**Data extracts**

────

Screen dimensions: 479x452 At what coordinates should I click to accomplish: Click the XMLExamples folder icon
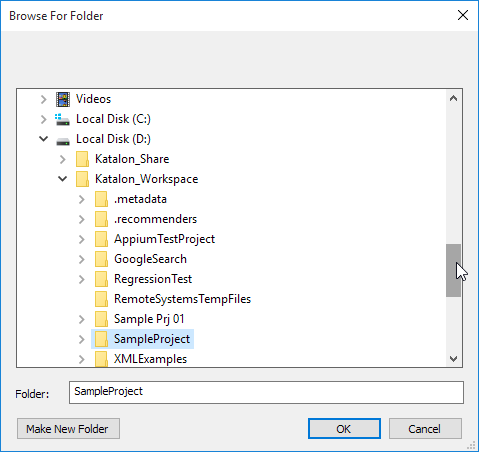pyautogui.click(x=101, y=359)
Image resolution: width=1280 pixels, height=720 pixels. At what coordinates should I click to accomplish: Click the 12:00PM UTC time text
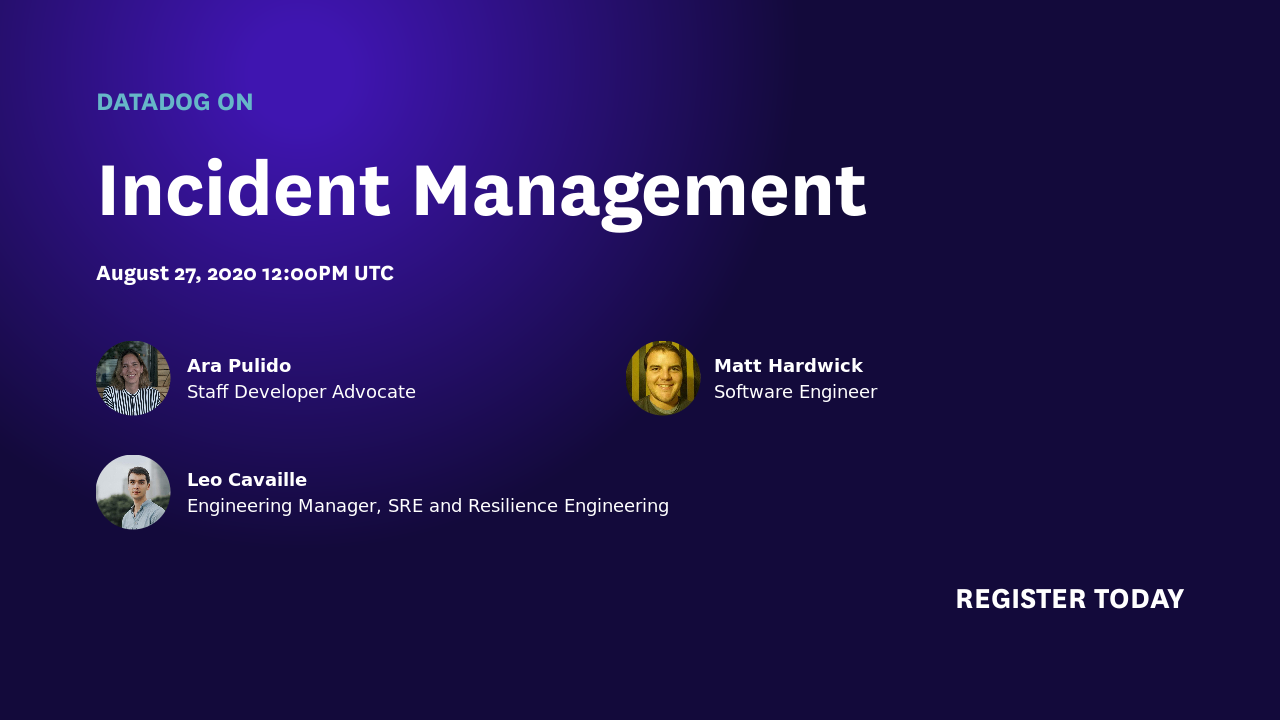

────

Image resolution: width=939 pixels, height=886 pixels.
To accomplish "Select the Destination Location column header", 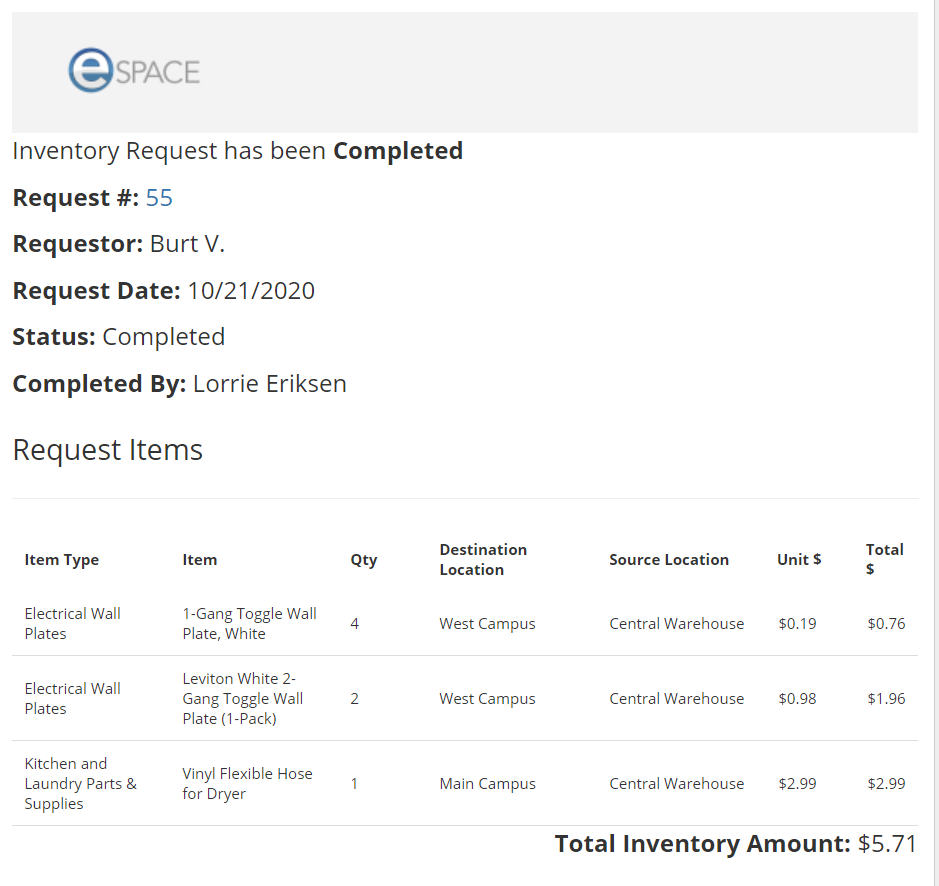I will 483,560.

────

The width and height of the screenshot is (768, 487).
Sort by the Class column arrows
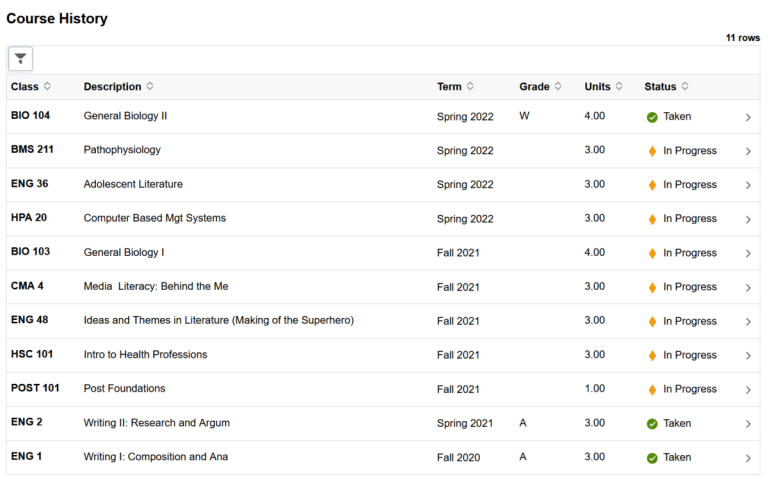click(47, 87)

────

**Instructions for the task**
In the entries above, find each line containing the string "Image" and copy it.

**Solution to the exercise**
Image resolution: width=1280 pixels, height=720 pixels. At what coordinates should I click to accomplish: Click the 12:00PM UTC time text
Image resolution: width=939 pixels, height=886 pixels.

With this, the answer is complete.